Canadians might be excused for imagining that months of national outrage over the Senate expenses scandal would have convinced the country's elected MPs to fling open their kimonos and expose their own secretive spending to full public scrutiny.
Instead, the federal politicians are apparently hoping to show just enough to appease taxpayers without exposing any potentially embarrassing bits.
At issue is the roughly $450 million a year it costs taxpayers to keep federal MPs in everything from pencils to paycheques.
For decades, the politicians have brazenly excluded themselves from increased transparency even as they were imposing it on public servants and the rest of government.
Even now, after all that has gone on in the Senate, MPs continue to make up their own expense account rules, their daily creature comforts allocated by a committee of themselves, meeting entirely behind closed doors.
In short, MPs have been living in the same kind of fiscal wonderland that spawned the Senate expenses scandal, and which has been criticized by all manner of watchdogs from the auditor general to the information commissioner to the Canadian Taxpayers' Federation.
As public opinion against the Senate has turned from bad to ugly, all three parties in the Commons are now promising to get their own house in order, in part by posting online all of their travel and hospitality expenses starting in April next year.
(The Liberals are already posting monthly totals of their expenses, and the Conservatives are pledging to follow suit by the end of this month.)
Are MPs finally going to practise what they preach about accountability to taxpayers?
Well, not exactly.
Don't bother looking for receipts
While the Commons is about to take several leaps in the right direction, it is not entering some brave new world of full disclosure.
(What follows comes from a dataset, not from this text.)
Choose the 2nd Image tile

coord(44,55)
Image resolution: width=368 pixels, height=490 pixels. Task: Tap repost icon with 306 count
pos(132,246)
Far from it.
Most MPs' expenses are already posted online, but in a bulk format that defies any kind of meaningful public scrutiny.
Civil servants have to account for every dime they charge to the treasury with proper documentation including receipts, all of which are available to the public under the Access to Information Act.
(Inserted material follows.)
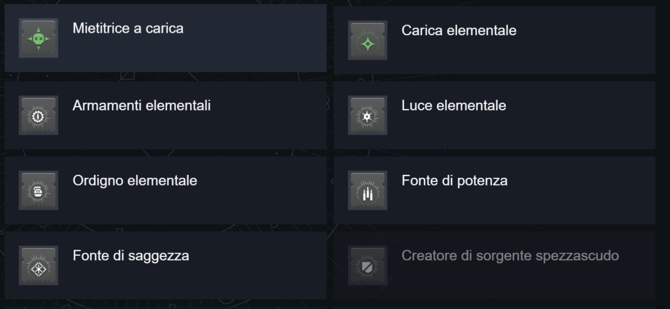Viewport: 670px width, 309px height.
Task: Click the "Ordigno elementale" title
Action: pyautogui.click(x=135, y=180)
But not MPs and cabinet ministers — they have used a legal loophole to conveniently exempt their expenses from release under the Access to Information Act.
The same will apply to the changes all three parties are making — the expenses they will be posting online are totals for travel and hospitality.
And without a detailed breakdown of those totals, there's no way Canadians can know whether their money is being spent wisely or, say, on a $16 glass of orange juice.
Among all parliamentarians, some federal cabinet ministers have been the worst offenders in the Commons game of hide-the-money.
For over a decade, they have been racking up millions of dollars in travel and other expenses dutifully posted online, knowing the public can never get at the details of their spending.
Former Liberal cabinet minister Sheila Copps, for one, famously ran up over $1 million in travel without having to account publicly for a single receipt.
Generous allowances
All MPs have a lot of money to spend, a lot of discretion about how to spend it, and not enough public accountability.
For instance, like senators, MPs who live outside the capital region get an allowance of up to $28,000 a year to pay for housing in Ottawa, including all utilities, phone, cable and parking, plus meals at a flat rate of just over $90 a day, no receipts required.
Even MPs with ridings in the Ottawa region are entitled to claim $48 a day for breakfast and dinner when the Commons is sitting, plus mileage (at about 54 cents a kilometre) to drive to and from Parliament Hill and their homes each day.
All MPs using their cars to get around their respective ridings are entitled to the mileage reimbursement — no proof of actual use required.
Every MP gets up to 64 free round-trip flights a year, mainly to fly between Ottawa and the home riding, regardless of cost. Up to 25 of those freebies can be used to go anywhere in Canada, and include four flights to and from Washington and New York — no public explanations required.
Spouses, kids and designated "others" can share some of the free flights. No questions.
Finally, MPs are allowed up to about $10,000 in "hospitality" for such things as taking guests to dinner, gifts for constituents, and flowers for the deceased.
Of course, just as parliamentarians have the collective power to keep the public out of their expense accounts, so they have the authority to open their spending to full and meaningful scrutiny.
Until that happens, Parliament's promised kimono reveal is mostly an enticing bit of leg and a bum's rush.